Speaking of costumes, anyone who listens to the Nerdist Podcast should know Chris Hardwick has asked for people to show up to his gigs in costume. He even made it a requirement at the taping of the Nerdist TV pilot. Well, in my bag of safety I included my Halloween costume. I debated over it, but realized I only live once and went to the bathroom and came out looking slightly different, but a little proud that with a casual glance, I just looked like a hipster, and not the weakest link from Captain Planet. And as the pseudo hipster that I am, I wasn't the character, but a specific person doing a parody of the character. I'd explain, but I don't want to sound even more like a hipster than I already do. Put it to you this way. Some fans of Channel Awesome might know who I was, but there's no real way to distinguish me from the original character, but mainly I chose it as a way to amuse my husband. The end.
So there I was and I got to listen to Chris Hardwick get interviewed by Veronica Belmont. He read the intro to his book and took questions. I debated on whether I wanted to ask anything and for the stupidest reason ever, I decided no other girl has asked one, I have to represent. He looked at me the whole time and is was terrifying/awesome. The event wrapped up and we stood in line to meet the author. I was pissed that I didn't have his book for him to sign, but he was nice enough to tell me where to send the book so he could.
I should also mention that there were people wandering around trying to get a glimpse of the guy people where standing in line for. This blonde being not subtle was hovering and I told her "It's Chris Hardwick." She responded with "Yeah, I don't know who that is" and walked away. THEN STOP HOVERING AND GO AWAY, BITCH. I wouldn't normally react that way, but I hate people who think it's cool to not be star struck. At least the man did more than you did so shut up.

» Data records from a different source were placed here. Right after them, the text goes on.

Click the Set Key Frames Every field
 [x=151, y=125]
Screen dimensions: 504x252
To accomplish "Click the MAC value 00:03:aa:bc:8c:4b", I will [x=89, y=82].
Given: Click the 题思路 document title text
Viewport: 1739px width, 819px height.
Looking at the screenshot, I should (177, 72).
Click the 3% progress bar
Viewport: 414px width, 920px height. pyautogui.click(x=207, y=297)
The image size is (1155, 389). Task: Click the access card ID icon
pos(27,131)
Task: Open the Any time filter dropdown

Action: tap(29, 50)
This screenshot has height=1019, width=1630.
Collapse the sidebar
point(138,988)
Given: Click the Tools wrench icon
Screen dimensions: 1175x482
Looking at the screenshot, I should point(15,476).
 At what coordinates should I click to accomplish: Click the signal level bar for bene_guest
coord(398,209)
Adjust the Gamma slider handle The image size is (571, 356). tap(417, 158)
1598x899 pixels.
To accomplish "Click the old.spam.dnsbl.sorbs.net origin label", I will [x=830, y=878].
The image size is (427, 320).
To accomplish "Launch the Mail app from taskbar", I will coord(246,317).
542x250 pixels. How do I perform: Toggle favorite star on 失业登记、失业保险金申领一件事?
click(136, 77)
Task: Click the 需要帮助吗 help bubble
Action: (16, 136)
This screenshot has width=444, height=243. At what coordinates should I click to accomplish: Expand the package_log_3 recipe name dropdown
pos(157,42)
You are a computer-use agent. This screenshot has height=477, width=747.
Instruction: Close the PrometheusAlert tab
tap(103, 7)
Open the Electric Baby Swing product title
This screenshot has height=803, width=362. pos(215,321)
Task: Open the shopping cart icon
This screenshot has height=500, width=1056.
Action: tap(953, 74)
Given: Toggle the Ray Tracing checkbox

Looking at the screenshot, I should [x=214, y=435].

Back to the meeting. My costume was so effective, he had no clue who I was until I pointed it out. Damn, I always want to make a positive impression on my entertainment idols without coming off as creepy. I even asked him if he got the e-mail inviting him to my wedding. I hope I didn't come off as a dick because he seemed really apologetic that he has no recollection of it though I had a sense he was mentally looking for a weapon he could use if the crazy chick goes off. I got a picture with him, an autograph and all was right with the world.
And to the blonde bitch I mentioned before, I don't know who Veronica Belmont was, and I felt bad about it, but I spoke with her, told her hot tech girls make things harder for girls like me and asked for a picture with her. That's how you do it.
I was ready to go home except for a small snag. I was hungry. One thing I'll admit about San Francisco is even in a mall, there were some amazing choices for food. And I mean food that I've been denied in my mostly wonderful but mostly bland suburban home. Since I didn't want to make myself sick on the way home, I chose a gyro. It was good, but it was missing something only a small restaurant nestled in my home town could provide. Fortunately, I made a pilgrimage to that wonderful gyro place and quieted that craving.
After a crappy train ride home, a thirty minute drive, and one dog happy to see me return, I was able to close the book on my Nerdist adventure. Now I'm looking forward to reading The Nerdist Way. Hurry up Amazon.